SnowWhite - SDSS

On this page

Summary
Detailed Description
Data Products
Validation and Uncertainties
Flags

Summary

Snow White is a pipeline specifically designed for analyzing white dwarfs. There are two components of Snow White:

A classifier that reports the type of white dwarf based on line indices.
Stellar parameters based on model spectrum fits around hydrogen lines, using Gaia astrometry and photometry to differentiate between potentially multimodal solutions.

Detailed Description

This classifier is a Random Forest algorithm trained on 30,000 SDSS I – IV spectra classified by expert human inspection and detailed in Gentile Fusillo et al. (2021). Cool white dwarfs are signficantly underepresented in this sample so the training set was expanded with the inclusion of 3,000 model DA white dwarf spectra corresponding to effective temperatures in the range 3000-7000 K and spanning surface gravities of 7< log g<9.5 dex. The spectral resolution of the models was degraded to match that of SDSS and random noise was added to create SDSS-like spectra with signal-to-noise ratios varying between 5 and 30. The classifier uses both information from the continuum shape of the spectra and the profile and strength of individual continuum-normalized lines. The position of these lines is pre-defined as the wavelength range where the strongest spectral features of H, He, C, Ca are normally observed.

Snow White reports relative probabilities for each class, as well as the most probable classification. There are numerous white dwarf types (and subtype classifications). If the most probable classification has a relative probability equal to or exceeding 0.5, we adopt that classification for the white dwarf. Otherwise we examine the relative probability between the second most likely classification and the most likely classification. If the ratio (`p_second_most_likely_classification/p_most_likely_classification`) exceeds 0.6 then the reported classification includes both most probable types (as `<most_likely_type>/<second_most_likely_type>`). If the ratio does not exceed 0.6 then we simply add a “:” suffix to the classification string which indicates an uncertain classification. These classification conventions are strictly for convenience: they can be entirely reconstructed from the relative probabilities that are included in the output file.
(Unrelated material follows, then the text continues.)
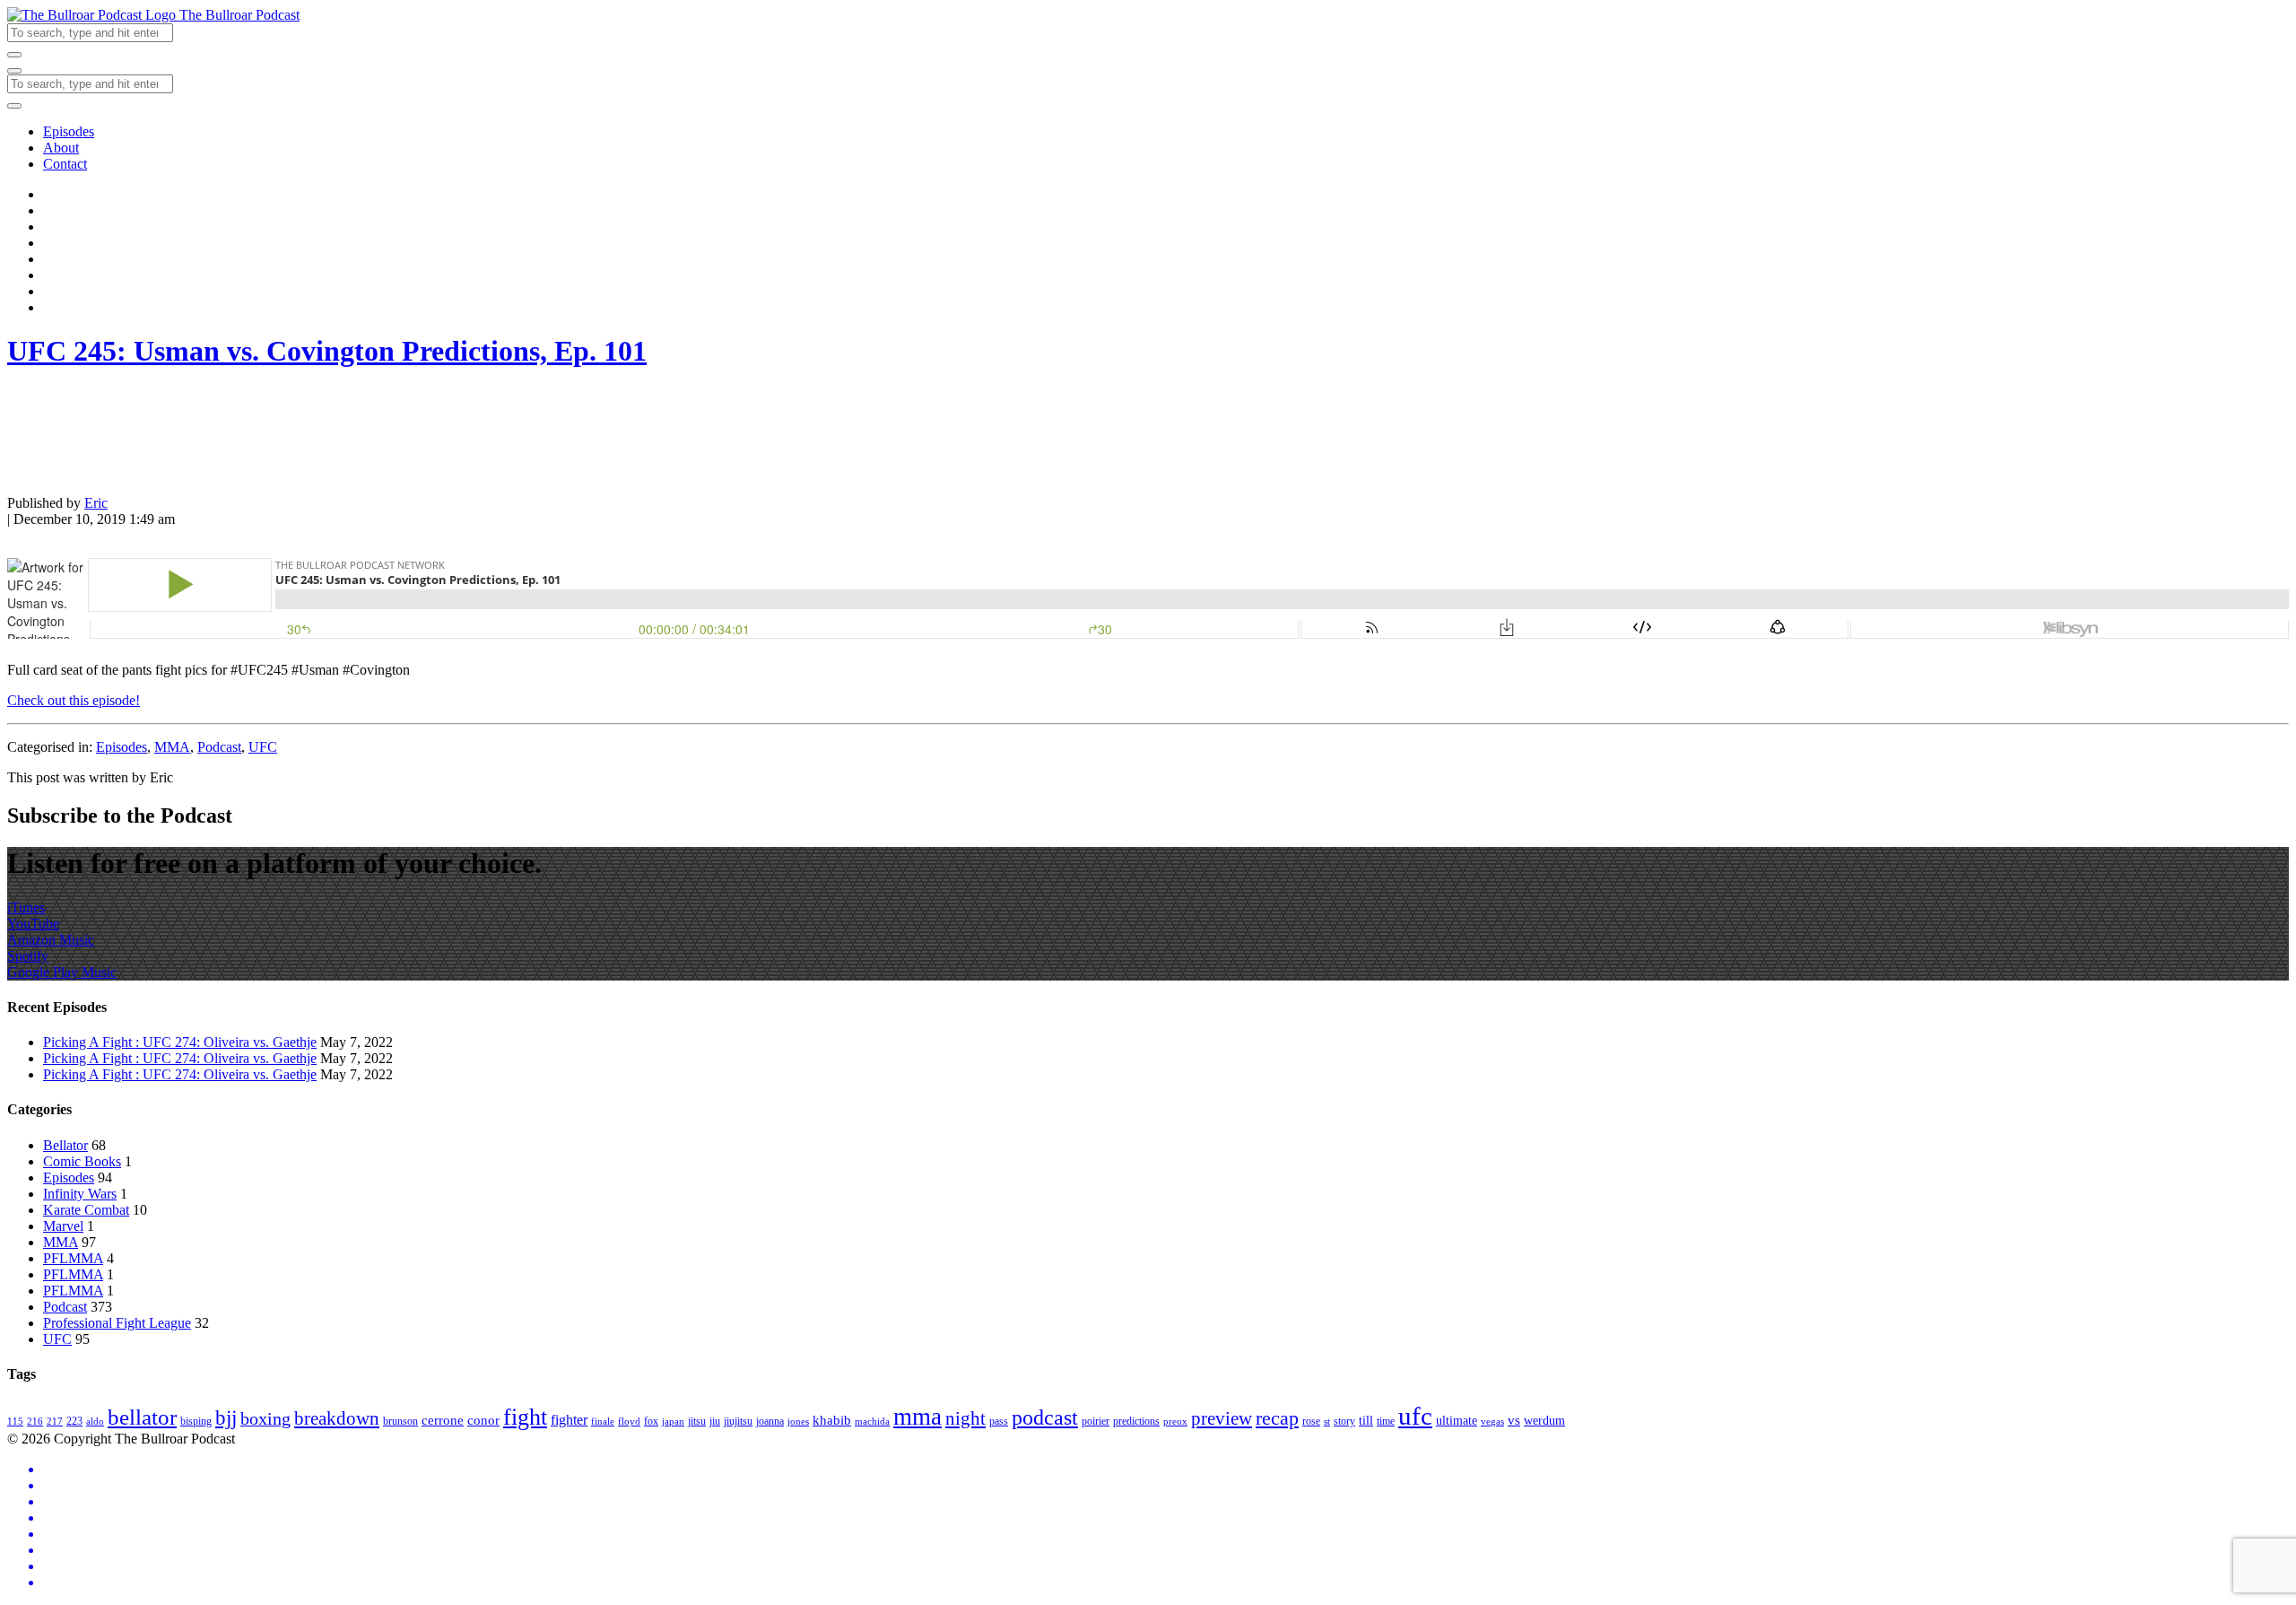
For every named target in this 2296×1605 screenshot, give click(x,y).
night (965, 1418)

The classification step is run first. If the spectrum is classified as being a DA-type white dwarf, or an uncertain DA-type white dwarf (e.g., classification of “DA” or “DA:”) then we estimate the stellar parameters from spectrum fitting around hydrogen lines. The decision about whether to fit stellar parameters is entirely dependent on the current spectrum. For example, if the co-added spectrum suggests the source is a DZ white dwarf, but if the classification of a lower signal-to-noise ratio suggests the source is a DA white dwarf, then there will be stellar parameters estimated for that visit spectrum, but not for the combined spectrum.

For DA-type white dwarfs we continuum normalize the spectra with cubic splines based on predefined windows and knot points. The continuum-normalized and cropped Balmer-line profiles are then compared with the Koester 2010 grid of DA-type white dwarf model spectra using a χ2 minimization routine. When available, we adopt photometric best fit parameters from Gentile Fusillo et al. 2021 as the initial guess for the optimization, otherwise we start from the pre-computed grid node which returns the lowest χ2 value in an initial coarse fit. With this initial guess we proceed in the minimization to determine the best stellar parameters. Principal component analysis (PCA) methods within the python scikit-learn package are used to generate models at arbitrary values of Teff and log g between grid nodes.

Balmer line can be profiles are degenerate on either side of Teff=13000 K sometimes leading to a hot and cold solution with similar χ2 values. To obviate this problem we run a second fit restricted to above or below 13000 K (depending on the first solution obtained) . We then use Gaia astrometry to compute synthetic magnitudes and identify the “real” solution as the one that best matches the observed Gaia photometry.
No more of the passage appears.